One of the most common solutions adopted by software researchers to address code generation is by training Large Language Models (LLMs) on massive amounts of source code. Although a number of studies have shown that LLMs have been effectively evaluated on popular accuracy metrics (e.g., BLEU, CodeBleu), previous research has largely overlooked the role of Causal Inference as a fundamental component of the interpretability of LLMs' performance. Existing benchmarks and datasets are meant to highlight the difference between the expected and the generated outcome, but do not take into account confounding variables (e.g., lines of code, prompt size) that equally influence the accuracy metrics. The fact remains that, when dealing with generative software tasks by LLMs, no benchmark is available to tell researchers how to quantify neither the causal effect of SE-based treatments nor the correlation of confounders to the model's performance.
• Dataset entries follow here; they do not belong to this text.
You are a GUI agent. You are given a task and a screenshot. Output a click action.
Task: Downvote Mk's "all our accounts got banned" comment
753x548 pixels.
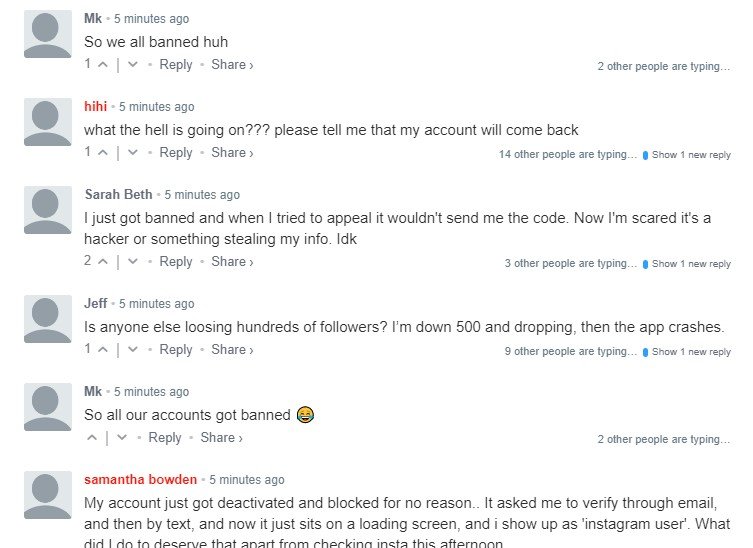click(x=121, y=438)
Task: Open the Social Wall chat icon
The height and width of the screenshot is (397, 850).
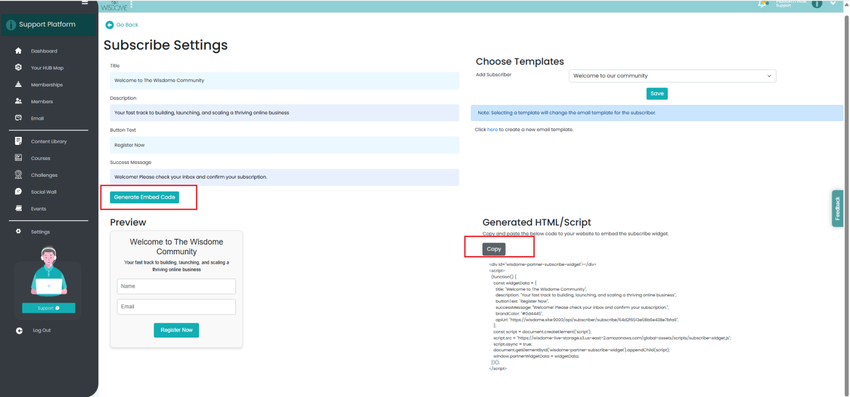Action: tap(18, 192)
In an effort to bring statistical rigor to the evaluation of LLMs, this paper introduces a benchmarking strategy named Galeras comprised of curated testbeds for three SE tasks (i.e., code completion, code summarization, and commit generation) to help aid the interpretation of LLMs' performance. We illustrate the insights of our benchmarking strategy by conducting a case study on the performance of ChatGPT under distinct prompt engineering methods. The results of the case study demonstrate the positive causal influence of prompt semantics on ChatGPT's generative performance by an average treatment effect of $\approx 3\%$. Moreover, it was found that confounders such as prompt size are highly correlated with accuracy metrics ($\approx 0.412\%$). The end result of our case study is to showcase causal inference evaluations, in practice, to reduce confounding bias. By reducing the bias, we offer an interpretable solution for the accuracy metric under analysis.

翻译：软件研究者解决代码生成的常见方法之一，是在海量源代码上训练大语言模型（LLMs）。尽管已有研究表明，LLMs在流行准确率指标（如BLEU、CodeBleu）上得到了有效评估，但先前研究大多忽视了因果推断作为LLMs性能可解释性基本组成部分的作用。现有基准测试与数据集旨在突出预期输出与生成输出之间的差异，但未考虑同等影响准确率指标的混杂变量（如代码行数、提示尺寸）。事实上，在处理LLMs的生成式软件任务时，尚无可用基准能告知研究者如何量化基于软件工程处理的因果效应，以及混杂因素与模型性能的相关性。为将统计严谨性引入LLMs评估，本文提出名为Galeras的基准策略，包含针对三项软件工程任务（代码补全、代码摘要、提交生成）的精选测试平台，以辅助解释LLMs性能。通过开展不同提示工程方法下ChatGPT性能的案例研究，我们阐释了该基准策略的洞见。案例研究结果表明，提示语义对ChatGPT生成性能具有正向因果影响，平均处理效应约为$\approx 3\%$。此外，发现提示尺寸等混杂因素与准确率指标高度相关（$\approx 0.412\%$）。本案例研究的最终目的是展示实际中的因果推断评估方法，以减少混杂偏差。通过降低偏差，我们为所分析的准确率指标提供了可解释的解决方案。